The US coffee house chain Starbucks in Germany will apparently not pass on savings from the VAT cut that has been in effect since July to its customers. This is reported by the Tagesspiegel with reference to an internal mail to German Starbucks partners. "This means that there will be no changes in sales prices," it says in the email.

AmRest Coffee Deutschland, the operator of almost all German Starbucks branches, bases the decision on the chain's long-term prospects. The company wants to stick to the collective agreement announced in March and comply with the agreed gradual wage increase of an average of five percent per year. "The VAT reduction gives us more flexibility to do this," said the company, according to the Tagesspiegel .

The federal government had decided to cut VAT as part of the economic stimulus package to stimulate domestic consumption in Germany as a result of the corona restrictions. Critics of this measure are now confirmed.
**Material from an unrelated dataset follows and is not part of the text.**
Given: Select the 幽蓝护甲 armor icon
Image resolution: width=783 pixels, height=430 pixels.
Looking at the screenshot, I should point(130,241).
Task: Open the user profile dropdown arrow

It is outrageous that Starbucks is using the reduction to maximize its own profits, said the chairwoman of the parliamentary group of the left, Amira Mohamed Ali. The federal government is responsible for this: Instead of "increasing the profits of tax fraudsters like Amazon and Starbucks", the small and medium-sized companies should be given much more support, she said. 

Starbucks tax policy has been criticized for years. In 2014, the EU Commission investigated the accusation that Starbucks was wrongly granted tax breaks in the Netherlands. This is where the parent company of the Starbucks branches in Europe is headquartered, profits from the branches are passed on to them so that they benefit from the low tax rates in the Netherlands - even if the profits were not made there. Tax tricks like this are criticized by many sides, but are legal.

Specifically, the Commission accused the company of buying coffee beans from a subsidiary of its own - at an inflated price to reduce taxable profit. However, the European Court of Justice ruled last year that the practice was not against the law, as no illegal preferential treatment of the group could be proven by the Dutch state. According to calculations by the European Commission, the European Starbucks subsidiary is said to have made only 600,000 euros in taxes on sales of 350 million euros in 2014, which corresponds to a tax rate of just 0.17 percent.